The adoption of standards is mediated by the experience of social interaction, regulatory acceptance. Normative acceptance determines the act of building the individuality of his mental appearance. Normative acceptance is often considered as a way of individual existence of a norm in the form of personality traits [3].

Three factors act in the process of human development: heredity, education, environment. We do not consider heredity in this article.

The educational system of the state is a powerful system of socialization of young people, which forms the intellectual, cultural and spiritual state of society. Thanks to the standardization of training programs, the national policy of the state is being built, leading to an assessment of the quality of life of its citizens. Educational, educational, professional institutions in the modern world have become centers for the transfer of accumulated knowledge, teaching methods. It is necessary

to systematically monitor the educational process, program and methodological material in order to timely make adjustments to it, "responding" to the "requests and requirements" of modern youth [4].

The student is at the epicenter of the organization of the process and activity, the personality of a person and his self-realization, the manifestation of his abilities. The formation and realization of personal potential as a person is possible only in the conditions of the development of a coordinated unity of his intellectual, spiritual, moral, aesthetic and physical sides. Humani-zation of educational processes maximally contributes to the development of individual human abilities.
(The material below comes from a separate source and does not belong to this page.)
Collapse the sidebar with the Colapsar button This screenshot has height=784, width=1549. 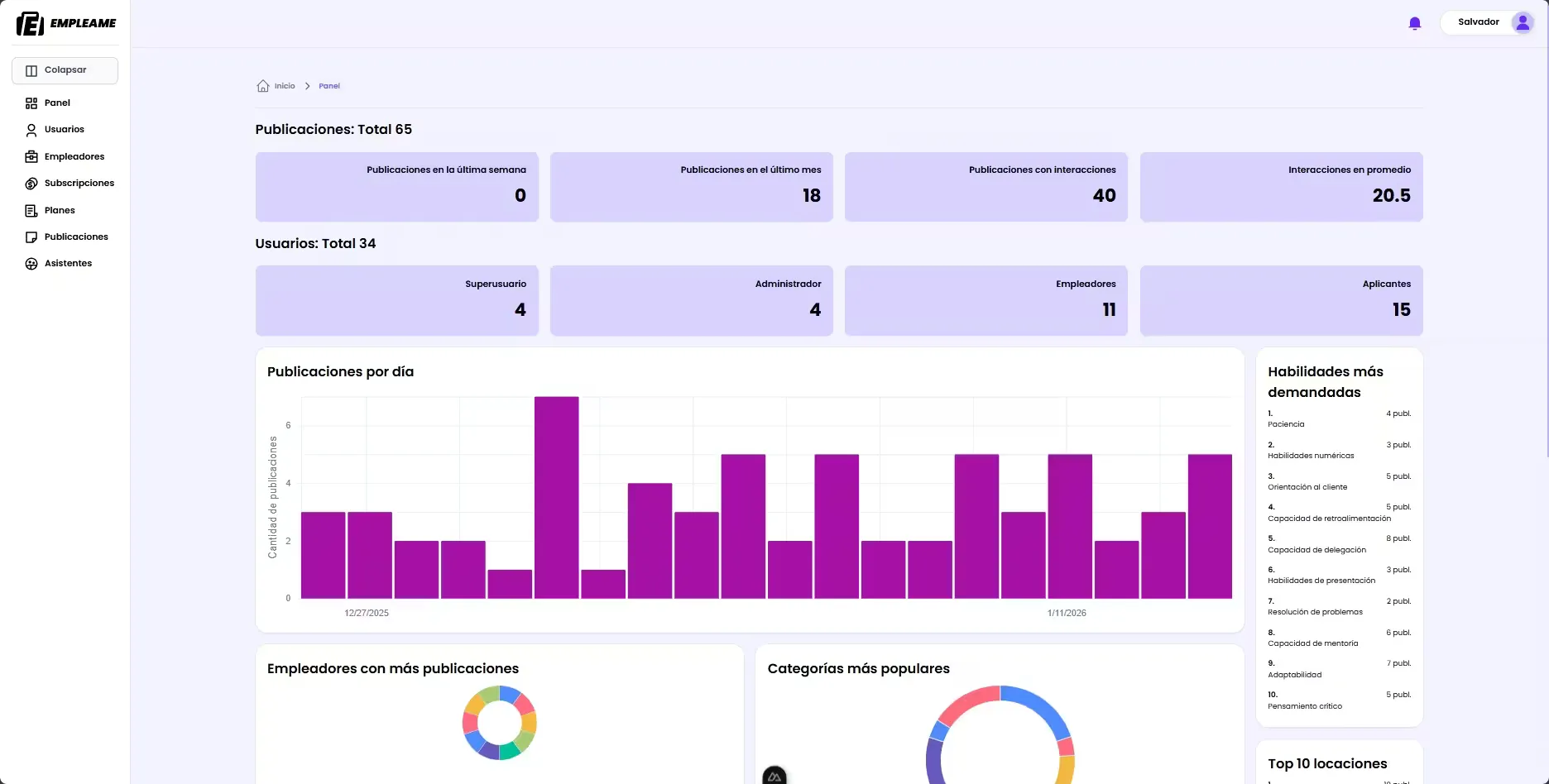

The environment is essential to the formation of personality. The normative concept considers standards as given requirements of the social environment. Many common cultural traits serve the purpose of adapting an individual to his social community. This environment defines the desirable, favored, and useful traits. The higher the level of acceptance by a person of the approved traits, norms, rules of a given community, the more effective its adaptation in society will be.

These features include national character traits, national mentality, value structure, specificity of the motivational sphere, worldview, self-awareness, the nature of adaptation mechanisms, and much more.